Raymond tourna immédiatement le dos à ses amis, et sans même adresser un salut à Bolitho, se mit à le guider autour de la pièce, faisant les présentations, incapable de cacher son impatience si on lui posait des questions concernant l’Angleterre, ou la dernière mode au pays : la notion de « pays » était un peu vague, mais la plupart de ses interlocuteurs semblaient se référer à la ville de Londres. Raymond marqua une pause, et Bolitho en profita pour prendre un verre de vin des mains d’un domestique qui s’inclina.

— Quelle bande de paysans ! s’exclama Raymond.

Ayant répondu au sourire d’une dame qui passait, il ajouta avec fiel :

— Mais ils vivent bien ici !

Bolitho le regarda avec curiosité : Raymond avait essayé d’étaler son mépris, mais n’avait réussi qu’à montrer sa jalousie.

Puis il entendit une voix familière et en se tournant, observa Mme Raymond. Elle bavardait avec une personne qui ne lui avait pas été présentée.

Mme Raymond l’aperçut immédiatement et lui lança :

— Venez donc vous joindre à nous !

Son sourire s’effaça presque quand elle remarqua son mari :

— Nous parlions des coutumes locales.

Et Raymond déclara brusquement :

— Le contre-amiral Conway, nouveau gouverneur de Teluk Pendang.

Conway tournait le dos à Bolitho. Il portait un habit vert bouteille assez terne, ses épaules voûtées donnaient l’impression qu’il était penché vers l’avant. Il se tourna vers Bolitho qui remarqua la mobilité de ses yeux : ils relevaient tout ce qu’ils voyaient.

— Heureux de vous revoir, commandant, dit Bolitho.

Il ne savait qu’ajouter. S’il avait rencontré Conway à Plymouth ou à tout autre endroit, il ne l’aurait pas reconnu. Comment un homme pouvait-il changer à ce point en douze ans ? Il était très mince, et comme dévoré par un feu intérieur avec deux profonds sillons qui descendaient vers les mâchoires de chaque côté de son nez crochu ; la bouche semblait suspendue entre ces deux rides.
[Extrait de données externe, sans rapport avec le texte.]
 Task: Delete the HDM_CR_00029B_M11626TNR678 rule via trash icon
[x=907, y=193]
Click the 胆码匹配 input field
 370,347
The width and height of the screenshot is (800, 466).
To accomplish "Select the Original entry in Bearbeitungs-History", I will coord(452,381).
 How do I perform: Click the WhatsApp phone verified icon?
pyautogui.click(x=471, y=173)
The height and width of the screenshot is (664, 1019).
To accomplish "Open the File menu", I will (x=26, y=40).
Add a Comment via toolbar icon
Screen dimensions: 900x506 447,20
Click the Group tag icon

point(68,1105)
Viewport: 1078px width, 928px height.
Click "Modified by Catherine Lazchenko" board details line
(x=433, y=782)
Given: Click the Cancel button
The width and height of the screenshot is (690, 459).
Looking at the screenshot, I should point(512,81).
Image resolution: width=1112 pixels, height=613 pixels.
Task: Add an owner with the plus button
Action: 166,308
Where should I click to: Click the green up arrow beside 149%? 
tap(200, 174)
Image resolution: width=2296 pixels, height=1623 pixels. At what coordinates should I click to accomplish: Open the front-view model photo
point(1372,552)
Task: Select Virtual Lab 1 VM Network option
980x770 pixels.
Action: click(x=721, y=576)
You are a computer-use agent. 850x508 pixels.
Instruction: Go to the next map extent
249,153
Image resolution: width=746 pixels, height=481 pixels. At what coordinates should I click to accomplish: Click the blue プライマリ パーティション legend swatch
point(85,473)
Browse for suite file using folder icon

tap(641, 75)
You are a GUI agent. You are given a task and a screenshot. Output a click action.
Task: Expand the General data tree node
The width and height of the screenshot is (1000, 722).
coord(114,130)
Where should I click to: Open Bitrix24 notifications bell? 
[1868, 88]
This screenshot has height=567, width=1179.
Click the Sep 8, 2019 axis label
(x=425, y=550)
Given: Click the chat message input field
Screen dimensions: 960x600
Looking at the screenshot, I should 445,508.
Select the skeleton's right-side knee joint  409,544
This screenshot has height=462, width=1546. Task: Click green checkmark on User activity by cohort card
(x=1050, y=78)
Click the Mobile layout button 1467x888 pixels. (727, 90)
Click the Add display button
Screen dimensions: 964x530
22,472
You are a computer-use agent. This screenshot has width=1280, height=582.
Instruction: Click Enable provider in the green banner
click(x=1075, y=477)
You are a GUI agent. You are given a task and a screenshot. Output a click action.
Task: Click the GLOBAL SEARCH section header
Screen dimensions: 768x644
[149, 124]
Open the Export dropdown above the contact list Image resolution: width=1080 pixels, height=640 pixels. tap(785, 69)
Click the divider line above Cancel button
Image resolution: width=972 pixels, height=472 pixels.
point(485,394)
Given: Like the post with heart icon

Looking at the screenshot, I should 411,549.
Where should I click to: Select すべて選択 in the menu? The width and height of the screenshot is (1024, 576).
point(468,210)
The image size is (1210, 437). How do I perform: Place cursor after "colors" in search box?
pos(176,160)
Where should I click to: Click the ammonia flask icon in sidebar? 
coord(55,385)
Seuls les yeux, froids, calculateurs, n’avaient pas changé. Conway tendit la main :

— Richard Bolitho, n’est-ce pas ?

La poignée de main, comme le ton de la voix, étaient secs :

— Et rien de moins qu’officier supérieur ! Bien, bien.

Bolitho essaya de se détendre. C’était comme regarder quelqu’un à travers un masque. Contre-amiral, d’accord ! Mais toute ancienneté mise à part, Conway n’avait qu’un grade de plus que lui : il était officier général. Et pas de titre de noblesse, aucune médaille particulière pour marquer son ascension vers le succès.

— J’ai eu beaucoup de chance, commandant, dit-il doucement.

Mme Raymond toucha de son éventail la manche de Conway :

— Il est bien trop modeste. J’ai eu amplement l’occasion de voir le commandant à la tâche, et d’entendre ses exploits passés.

Conway leur décocha un regard oblique :

— Est-ce qu’il les raconte bien, Madame ?

— Ce sont d’autres personnes qui m’en ont parlé.

Et, le foudroyant du regard :

— Il est plus facile d’ouvrir une huître avec une plume que d’obtenir du commandant des éloges de lui-même !

Conway prit entre deux doigts un fil accroché à son gilet :

— Je préfère ça.

— Il semble, intervint Raymond, que je doive vous accompagner jusqu’au nouveau comptoir, Monsieur.

Il ne cherchait pas à cacher sa hâte de distraire l’attention de Conway de la colère soudaine de sa femme.

— C’est exact.

Conway regarda Bolitho :

— Le commandant vous dira que je ne suis pas homme à tolérer la moindre erreur. J’ai besoin d’avoir sous la main tous ceux qui sont intéressés au transfert de souveraineté.

Il regarda la petite foule qui jacassait alentour :

— Rien ne sert de rester ici, dans cette prison dorée ; je vous veux sur le terrain.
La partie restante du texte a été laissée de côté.